Зиму 1970—71-го года мне довелось прожить в Париже. Я проводил там свой отпускной год, читал последнюю корректуру готовившейся к печати монографии о Бунине на английском языке, и мне, понятно, было ценно каждое сведение людей, знавших Ивана Алексеевича. Таким образом я познакомился с рядом русских парижан, которые хорошо знали нашего первого русского лауреата Нобелевской премии (1933). Имена их известны в русском литературном зарубежье: В. В. Вейдле, Л. Ф. Зуров, С. П. Жаба, Г. В. Адамович, Б. К. Зайцев и другие.
С Борисом Константиновичем знакомство произошло как-то особенно быстро, просто, естественно. Мы с женой сдружились с его дочерью Наталией и зятем Андреем Соллогубами, у которых жил Б. К., и стали вскоре бывальцами на снимаемой ими вилле в 16-ом аррондисмане, возле остановки метро на авеню Моцарт. Свободного времени у меня была уйма, и я рад был малейшему предлогу, чтобы забежать в их гостеприимный дом и вдохнуть старое московское радушие, ну и, разумеется, поговорить о том о сем с Б. К. Мои посещения стали со временем довольно часты, и я провел не один вечер наедине с Б. К. в его уютном кабинете на втором этаже, беседуя о прошлых временах (для меня уже совсем легендарных), о собраниях на Телешовских ‘средах’ в Москве, о писателях, гремевших когда-то по всей России, с которыми общался Б. К., о революции, эмиграции, о жизни в русском Париже. Н. и А. Соллогубы, уходя куда-нибудь из дома, просили меня посмотреть ‘за папой’, а я был безфанично рад этому амплуа ‘baby sitter’ при Б. К.
Кабинет Б. К. был олицетворением порядка. На большом, начищенном до блеска письменном столе ни пылинки, ни одной ненужной вещи, только стопка писем для ответа и несколько новейших книг для прочтения. Вдоль стен книги, сплошные книги, о которых Б. К. отзывался с такой любовью: ‘Живя среди катастроф, в приближении Вечности, не перестаешь любить разные милые вещи — книги, например. Смотрю на полки книжные, знаю, что недолго уже видеть их, и все же, если была бы возможность, именно книги бы покупал, всю комнату заставил бы’.
Внешний облик хозяина вполне гармонировал с видом кабинета. Всегда в отглаженном костюме, при галстуке, подтянутый, на вид гораздо моложе своих лет (ему тогда уже перевалило за девяносто), с очаровательной улыбкой, живым умом и отличной памятью, Б. К. имел в себе какую-то притягательную силу. Его тянуло к людям и люди тянулись к нему. Я как-то спросил у Б. К. разрешения записать одну из наших бесед на магнитофонную ленту. Мой шестнадцатилетний сын Миша притащил нужную аппаратуру, так как я в механических делах совсем швах, и вот и сегодня у меня звучит бодрый, совсем еще крепкий голос Б. К. Содержанием нашей беседы 21-го июня 1971 года я и хочу поделиться с читателями ‘Н. Ж.’. Она была не подготовленной и передается с записи в ‘сыром’ виде.
С. К. Существует мнение, в особенности среди советских литературоведов, что писатель, оторванный от родной почвы, становится или совсем бесплодным, или талант его скудеет. Что вы думаете об этом по собственному опыту и по наблюдениям за творчеством собратьев по перу, русских писателей-эмигрантов?

Извлечённые строки
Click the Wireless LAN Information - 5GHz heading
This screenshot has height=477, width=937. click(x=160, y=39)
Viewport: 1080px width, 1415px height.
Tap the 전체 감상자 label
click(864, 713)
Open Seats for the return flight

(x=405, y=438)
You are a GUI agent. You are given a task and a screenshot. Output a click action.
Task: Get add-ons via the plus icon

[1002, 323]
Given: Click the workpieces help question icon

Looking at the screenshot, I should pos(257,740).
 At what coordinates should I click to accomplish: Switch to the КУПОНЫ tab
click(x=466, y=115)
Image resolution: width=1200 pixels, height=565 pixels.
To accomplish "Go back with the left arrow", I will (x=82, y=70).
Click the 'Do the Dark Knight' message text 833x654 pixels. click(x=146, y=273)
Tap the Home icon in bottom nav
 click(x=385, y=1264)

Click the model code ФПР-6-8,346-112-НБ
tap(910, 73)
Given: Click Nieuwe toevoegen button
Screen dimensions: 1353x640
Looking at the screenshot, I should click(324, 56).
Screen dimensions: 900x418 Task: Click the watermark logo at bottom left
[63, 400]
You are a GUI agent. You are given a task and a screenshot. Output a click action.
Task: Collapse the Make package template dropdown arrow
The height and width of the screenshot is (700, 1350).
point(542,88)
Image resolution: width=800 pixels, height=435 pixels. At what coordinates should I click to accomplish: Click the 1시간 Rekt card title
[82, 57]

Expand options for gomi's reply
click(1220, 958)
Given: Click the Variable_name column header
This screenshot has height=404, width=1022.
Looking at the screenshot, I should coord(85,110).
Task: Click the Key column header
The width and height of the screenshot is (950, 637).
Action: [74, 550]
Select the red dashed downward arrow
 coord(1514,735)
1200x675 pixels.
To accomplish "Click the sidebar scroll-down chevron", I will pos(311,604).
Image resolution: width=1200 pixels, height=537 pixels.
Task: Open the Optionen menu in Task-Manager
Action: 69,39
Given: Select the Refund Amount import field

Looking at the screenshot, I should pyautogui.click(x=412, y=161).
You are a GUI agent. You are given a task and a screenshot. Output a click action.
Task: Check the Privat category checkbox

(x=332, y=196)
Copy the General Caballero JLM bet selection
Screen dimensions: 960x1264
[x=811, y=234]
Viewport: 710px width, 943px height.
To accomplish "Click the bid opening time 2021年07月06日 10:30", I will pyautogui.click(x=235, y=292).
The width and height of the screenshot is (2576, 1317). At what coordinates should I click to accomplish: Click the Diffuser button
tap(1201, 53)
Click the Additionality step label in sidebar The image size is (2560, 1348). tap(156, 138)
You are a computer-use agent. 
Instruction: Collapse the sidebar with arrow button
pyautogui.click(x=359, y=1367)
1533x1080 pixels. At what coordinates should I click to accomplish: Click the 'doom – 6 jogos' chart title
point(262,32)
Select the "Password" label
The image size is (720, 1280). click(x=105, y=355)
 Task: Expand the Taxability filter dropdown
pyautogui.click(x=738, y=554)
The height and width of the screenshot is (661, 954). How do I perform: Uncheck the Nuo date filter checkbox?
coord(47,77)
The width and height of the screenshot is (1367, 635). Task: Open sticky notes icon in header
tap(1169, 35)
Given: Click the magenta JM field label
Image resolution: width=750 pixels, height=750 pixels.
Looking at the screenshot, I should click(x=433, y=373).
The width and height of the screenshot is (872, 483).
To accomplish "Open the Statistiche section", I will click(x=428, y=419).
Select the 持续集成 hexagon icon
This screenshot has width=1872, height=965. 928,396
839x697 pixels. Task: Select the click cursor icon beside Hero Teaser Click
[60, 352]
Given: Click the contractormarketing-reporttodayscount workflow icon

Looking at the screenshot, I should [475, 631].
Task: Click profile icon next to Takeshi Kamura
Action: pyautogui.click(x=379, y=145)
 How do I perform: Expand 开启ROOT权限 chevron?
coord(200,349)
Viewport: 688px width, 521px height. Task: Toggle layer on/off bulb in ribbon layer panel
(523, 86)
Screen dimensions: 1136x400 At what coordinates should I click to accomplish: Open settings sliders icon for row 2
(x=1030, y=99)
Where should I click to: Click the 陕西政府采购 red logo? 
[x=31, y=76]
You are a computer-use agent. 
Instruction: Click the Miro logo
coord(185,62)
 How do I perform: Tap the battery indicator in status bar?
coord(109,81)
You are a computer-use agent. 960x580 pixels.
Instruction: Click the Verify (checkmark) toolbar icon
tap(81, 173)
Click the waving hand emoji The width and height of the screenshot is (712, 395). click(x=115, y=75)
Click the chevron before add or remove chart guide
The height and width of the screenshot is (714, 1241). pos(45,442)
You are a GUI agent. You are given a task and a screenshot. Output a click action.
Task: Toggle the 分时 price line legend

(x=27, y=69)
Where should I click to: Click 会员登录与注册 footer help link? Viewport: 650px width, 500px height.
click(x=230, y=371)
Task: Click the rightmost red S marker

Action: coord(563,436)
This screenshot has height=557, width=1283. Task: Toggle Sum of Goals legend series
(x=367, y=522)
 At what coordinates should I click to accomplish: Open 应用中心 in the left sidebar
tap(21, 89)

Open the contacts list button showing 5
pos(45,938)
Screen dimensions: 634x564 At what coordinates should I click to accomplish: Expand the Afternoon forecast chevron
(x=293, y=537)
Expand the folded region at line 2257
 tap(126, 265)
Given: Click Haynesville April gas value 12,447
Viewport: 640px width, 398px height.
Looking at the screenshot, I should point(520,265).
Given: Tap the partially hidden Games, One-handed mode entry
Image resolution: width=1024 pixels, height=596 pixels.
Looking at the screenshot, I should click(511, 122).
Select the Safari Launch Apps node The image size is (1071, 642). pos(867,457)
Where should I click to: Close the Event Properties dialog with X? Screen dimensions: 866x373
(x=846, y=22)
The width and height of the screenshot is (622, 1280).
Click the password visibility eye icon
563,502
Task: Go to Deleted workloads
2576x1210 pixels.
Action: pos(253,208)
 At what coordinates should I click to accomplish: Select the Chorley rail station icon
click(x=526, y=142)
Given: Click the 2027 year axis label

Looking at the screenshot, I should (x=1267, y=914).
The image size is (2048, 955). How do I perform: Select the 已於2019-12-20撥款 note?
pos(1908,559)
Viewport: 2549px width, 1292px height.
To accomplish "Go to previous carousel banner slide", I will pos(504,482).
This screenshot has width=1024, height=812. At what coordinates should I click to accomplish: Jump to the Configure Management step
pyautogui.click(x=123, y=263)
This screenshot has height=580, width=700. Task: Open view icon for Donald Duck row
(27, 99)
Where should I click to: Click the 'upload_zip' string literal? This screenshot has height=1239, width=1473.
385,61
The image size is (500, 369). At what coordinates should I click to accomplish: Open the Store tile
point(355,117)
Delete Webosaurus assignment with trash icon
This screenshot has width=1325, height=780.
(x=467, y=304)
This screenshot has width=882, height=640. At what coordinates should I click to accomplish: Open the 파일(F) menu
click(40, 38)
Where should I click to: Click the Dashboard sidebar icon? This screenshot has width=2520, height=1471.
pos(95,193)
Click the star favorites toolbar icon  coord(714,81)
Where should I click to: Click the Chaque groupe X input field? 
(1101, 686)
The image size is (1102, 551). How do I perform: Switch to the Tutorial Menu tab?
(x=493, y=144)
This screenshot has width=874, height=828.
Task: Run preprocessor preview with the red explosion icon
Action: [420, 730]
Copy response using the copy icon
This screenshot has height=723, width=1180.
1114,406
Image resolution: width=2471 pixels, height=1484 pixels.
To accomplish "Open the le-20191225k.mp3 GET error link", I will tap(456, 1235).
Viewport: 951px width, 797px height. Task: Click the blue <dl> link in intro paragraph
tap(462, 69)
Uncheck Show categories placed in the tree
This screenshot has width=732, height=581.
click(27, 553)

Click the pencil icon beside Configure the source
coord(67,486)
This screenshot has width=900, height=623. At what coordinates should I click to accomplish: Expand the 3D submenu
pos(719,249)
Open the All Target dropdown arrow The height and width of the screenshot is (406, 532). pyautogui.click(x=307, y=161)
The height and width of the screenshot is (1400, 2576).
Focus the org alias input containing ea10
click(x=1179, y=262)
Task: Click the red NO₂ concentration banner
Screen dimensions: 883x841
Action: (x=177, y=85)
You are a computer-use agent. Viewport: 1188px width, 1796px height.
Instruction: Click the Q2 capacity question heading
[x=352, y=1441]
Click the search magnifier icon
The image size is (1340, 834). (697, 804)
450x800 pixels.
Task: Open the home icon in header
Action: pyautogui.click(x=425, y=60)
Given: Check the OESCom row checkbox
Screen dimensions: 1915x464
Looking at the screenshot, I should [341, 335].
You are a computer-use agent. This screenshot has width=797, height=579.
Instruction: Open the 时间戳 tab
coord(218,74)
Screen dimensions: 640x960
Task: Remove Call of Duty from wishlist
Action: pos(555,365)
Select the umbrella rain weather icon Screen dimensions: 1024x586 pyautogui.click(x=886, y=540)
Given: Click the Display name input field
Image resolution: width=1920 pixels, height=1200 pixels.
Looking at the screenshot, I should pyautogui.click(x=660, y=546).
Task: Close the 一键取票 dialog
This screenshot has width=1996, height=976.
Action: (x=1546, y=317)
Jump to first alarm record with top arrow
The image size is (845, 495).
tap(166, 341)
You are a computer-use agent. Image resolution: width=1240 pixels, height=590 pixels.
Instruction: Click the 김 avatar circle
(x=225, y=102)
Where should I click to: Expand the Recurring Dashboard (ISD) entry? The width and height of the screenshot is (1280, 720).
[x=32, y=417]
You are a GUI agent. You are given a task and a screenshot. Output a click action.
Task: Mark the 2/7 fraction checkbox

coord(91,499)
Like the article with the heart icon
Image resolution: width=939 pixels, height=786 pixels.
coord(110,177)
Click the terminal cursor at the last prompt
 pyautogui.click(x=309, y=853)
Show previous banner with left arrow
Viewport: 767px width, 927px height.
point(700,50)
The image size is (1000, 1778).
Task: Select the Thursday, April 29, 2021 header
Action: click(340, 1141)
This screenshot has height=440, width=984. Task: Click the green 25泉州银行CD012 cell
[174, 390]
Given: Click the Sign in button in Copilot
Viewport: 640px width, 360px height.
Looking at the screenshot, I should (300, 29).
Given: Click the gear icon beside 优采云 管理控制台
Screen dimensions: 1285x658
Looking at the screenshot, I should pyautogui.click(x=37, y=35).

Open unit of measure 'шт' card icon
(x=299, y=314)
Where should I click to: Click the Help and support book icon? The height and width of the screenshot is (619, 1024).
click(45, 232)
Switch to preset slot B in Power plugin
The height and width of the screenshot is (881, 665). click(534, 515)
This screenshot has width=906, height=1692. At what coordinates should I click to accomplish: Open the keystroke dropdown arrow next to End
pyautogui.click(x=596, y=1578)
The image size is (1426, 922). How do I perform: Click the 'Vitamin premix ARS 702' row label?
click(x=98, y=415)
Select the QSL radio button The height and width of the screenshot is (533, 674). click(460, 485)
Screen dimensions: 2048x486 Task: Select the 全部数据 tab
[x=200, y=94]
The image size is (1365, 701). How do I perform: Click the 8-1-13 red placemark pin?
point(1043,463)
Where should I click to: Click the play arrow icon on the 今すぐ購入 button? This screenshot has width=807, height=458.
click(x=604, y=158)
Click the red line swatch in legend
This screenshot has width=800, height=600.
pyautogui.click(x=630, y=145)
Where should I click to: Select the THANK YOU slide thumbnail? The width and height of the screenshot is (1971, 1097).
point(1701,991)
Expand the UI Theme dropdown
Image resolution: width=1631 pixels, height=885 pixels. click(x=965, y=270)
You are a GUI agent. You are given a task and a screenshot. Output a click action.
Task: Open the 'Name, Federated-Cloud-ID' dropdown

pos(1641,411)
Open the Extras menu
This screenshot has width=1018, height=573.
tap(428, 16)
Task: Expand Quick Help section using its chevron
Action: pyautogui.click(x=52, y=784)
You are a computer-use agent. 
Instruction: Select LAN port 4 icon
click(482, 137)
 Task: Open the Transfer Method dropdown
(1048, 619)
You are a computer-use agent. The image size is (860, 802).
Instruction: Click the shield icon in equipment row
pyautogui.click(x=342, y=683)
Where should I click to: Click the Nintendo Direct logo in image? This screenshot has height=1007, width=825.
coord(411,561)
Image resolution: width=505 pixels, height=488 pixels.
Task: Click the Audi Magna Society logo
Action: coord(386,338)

Набор заданий
1. Выведите без изменений отрывок из воспоминаний о Б. К. Зайцеве от «Внешний облик хозяина» до «в ‘сыром’ виде.».
2. Где, согласно воспоминаниям о Б. К. Зайцеве, находилась вилла, которую снимали Соллогубы?
3. Допишите следующую часть воспоминаний о Б. К. Зайцеве, начиная сразу после последнего приведённого предложения.

Ответы
1.
Внешний облик хозяина вполне гармонировал с видом кабинета. Всегда в отглаженном костюме, при галстуке, подтянутый, на вид гораздо моложе своих лет (ему тогда уже перевалило за девяносто), с очаровательной улыбкой, живым умом и отличной памятью, Б. К. имел в себе какую-то притягательную силу. Его тянуло к людям и люди тянулись к нему. Я как-то спросил у Б. К. разрешения записать одну из наших бесед на магнитофонную ленту. Мой шестнадцатилетний сын Миша притащил нужную аппаратуру, так как я в механических делах совсем швах, и вот и сегодня у меня звучит бодрый, совсем еще крепкий голос Б. К. Содержанием нашей беседы 21-го июня 1971 года я и хочу поделиться с читателями ‘Н. Ж.’. Она была не подготовленной и передается с записи в ‘сыром’ виде.

2. В 16-ом аррондисмане, возле остановки метро на авеню Моцарт.

3.
Б. К. Для того, чтобы ответить на этот не совсем легкий вопрос, вот вспомним литературную судьбу Бунина до эмиграции и после. Он некоторые вещи писал очень высокого качества до эмиграции, как например, ‘Господин из Сан-Франциско’, но и в эмиграции он не понизил своего уровня, а скорей даже повысил его, как в рассказах, например, ‘Солнечный удар’, ‘Митина любовь’, и большой вещи ‘Жизнь Арсеньева’. Тут дело как будто в том состоит, что трудность нахождения в эмиграции конечно есть, она состоит в том, что человек всё-таки не в своей стране и не питается впечатлениями своей родной земли, в которой родился, вырос, но с другой стороны он становится более зрелым, так что с внутренней стороны вполне законно, что он дает как раз более зрелые, более совершенные вещи. Если же его рассматривать только как какого-то изобразителя общественных явлений, там, я не знаю, нравов и всего подобного, то, конечно, если он оторван от России, то в этой области он не может добиться успеха. Но для меня лично, как раз более дорого в писателе проявление его собственного внутреннего мира и этот внутренний мир в изгнании как раз сильнее выступает, может быть, в связи с известной все-таки горечью положения, затем вообще большей зрелостью и человека и художника, так что это палка о двух концах. С одной стороны в эмиграции труднее писателю, а с другой — легче, то есть, результаты более плодоносны.
С. К. Какой период в вашем творческом пути вы считаете наиболее плодотворным?
Б. К. Разумеете ли вы просто хронологию?
С. К. Я разумею этот вопрос в связи с первым вопросом. Считаете ли вы, что вы были более плодотворны как писатель еще в России или за рубежом, во Франции?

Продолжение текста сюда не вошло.